In order to help our customers with their DNS-related questions, we wrote this blog post regarding the recently announced BIND vulnerability, CVE-4854.

What happened?

ISC announced a critical vulnerability in the popular BIND DNS software. This might affect you.  BIND servers configured either as caching or authoritative are vulnerable.

A patch was made available that fixes the issue on the standard BIND server.

I have Secure64 DNS Cache/Authority/Signer, Am I vulnerable?

No, Secure64 does not share any code with BIND. To be 100% sure we have reverse engineered the patch in our lab and created an exploit that we tested against our product. We have verified that our products are not vulnerable.

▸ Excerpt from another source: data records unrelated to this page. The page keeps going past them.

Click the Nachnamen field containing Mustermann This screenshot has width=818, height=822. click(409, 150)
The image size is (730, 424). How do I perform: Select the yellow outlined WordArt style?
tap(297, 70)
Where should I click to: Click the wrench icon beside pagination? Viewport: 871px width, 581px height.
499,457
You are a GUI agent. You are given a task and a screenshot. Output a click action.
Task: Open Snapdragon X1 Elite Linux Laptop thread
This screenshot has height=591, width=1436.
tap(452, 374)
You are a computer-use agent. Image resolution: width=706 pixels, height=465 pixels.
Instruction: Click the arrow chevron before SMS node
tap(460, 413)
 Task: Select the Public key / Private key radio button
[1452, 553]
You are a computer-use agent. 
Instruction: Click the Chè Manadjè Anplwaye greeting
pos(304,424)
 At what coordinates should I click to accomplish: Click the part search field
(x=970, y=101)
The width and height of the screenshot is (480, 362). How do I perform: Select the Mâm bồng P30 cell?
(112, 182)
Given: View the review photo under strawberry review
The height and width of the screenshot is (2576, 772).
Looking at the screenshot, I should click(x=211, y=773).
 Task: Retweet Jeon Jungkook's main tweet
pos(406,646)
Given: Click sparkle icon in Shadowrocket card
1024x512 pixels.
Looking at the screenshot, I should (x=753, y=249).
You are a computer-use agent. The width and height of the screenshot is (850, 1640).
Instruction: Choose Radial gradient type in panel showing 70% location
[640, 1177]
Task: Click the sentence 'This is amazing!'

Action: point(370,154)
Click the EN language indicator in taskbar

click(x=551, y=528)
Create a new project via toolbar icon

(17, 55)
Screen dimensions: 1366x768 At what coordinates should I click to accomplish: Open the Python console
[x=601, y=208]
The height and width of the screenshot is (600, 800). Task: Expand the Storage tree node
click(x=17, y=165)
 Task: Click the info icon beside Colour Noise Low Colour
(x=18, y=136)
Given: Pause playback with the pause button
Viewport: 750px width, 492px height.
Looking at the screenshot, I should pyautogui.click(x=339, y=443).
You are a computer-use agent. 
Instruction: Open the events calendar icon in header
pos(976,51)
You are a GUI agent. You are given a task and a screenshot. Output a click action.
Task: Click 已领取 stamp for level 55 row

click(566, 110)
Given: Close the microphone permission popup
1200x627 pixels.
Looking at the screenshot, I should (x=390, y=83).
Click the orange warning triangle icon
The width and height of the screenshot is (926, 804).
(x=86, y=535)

Commercial vendors of BIND appliances such as Infoblox, Bluecat and F5 appear to be vulnerable. Please contact them for information on how to patch your system.

How critical is this vulnerability?

It is very critical as it is remotely exploitable.  That means that anybody can send a specially crafted query to crash a BIND server. It is also easy to spoof the sender so that it is impossible to trace who sent the packet.

From what we understand in our lab, the BIND vulnerability can be exploited to crash the BIND server. But we can’t see a way to get the BIND server to run arbitrary code by exploiting this bug.

I have BIND servers in my setup. What do I need to do?

If your BIND servers are receiving queries from the internet or your internal network, then you need to contact ISC or your appliance vendor for a patch and apply it immediately.  There is no known workaround.

If your BIND servers are hidden masters and do not receive any queries other than zone transfers from your slaves, then you might want to consider waiting until the next scheduled service window before performing the upgrade.

Are there any exploits in the wild?

According to the ISC website, the issues have been reported by several customers, indicating exploits in the wild. The expectation is that more hackers will start to take advantage of this vulnerability as it is pretty easy to figure out what packet to send.

If your BIND server crashed and left the following message in your syslog, then you are vulnerable:

REQUIRE(region->length >=  4 ) failed”

Can I block this with my firewall/IPS/DDoS equipment?

The offending packet is a regular query so it is not possible to block a certain port or Ip-address. What is needed is deeper inspection into the DNS packet itself. Some firewalls and IPS systems are capable of such deeper inspection and can theoretically protect against the attack if they are configured correctly.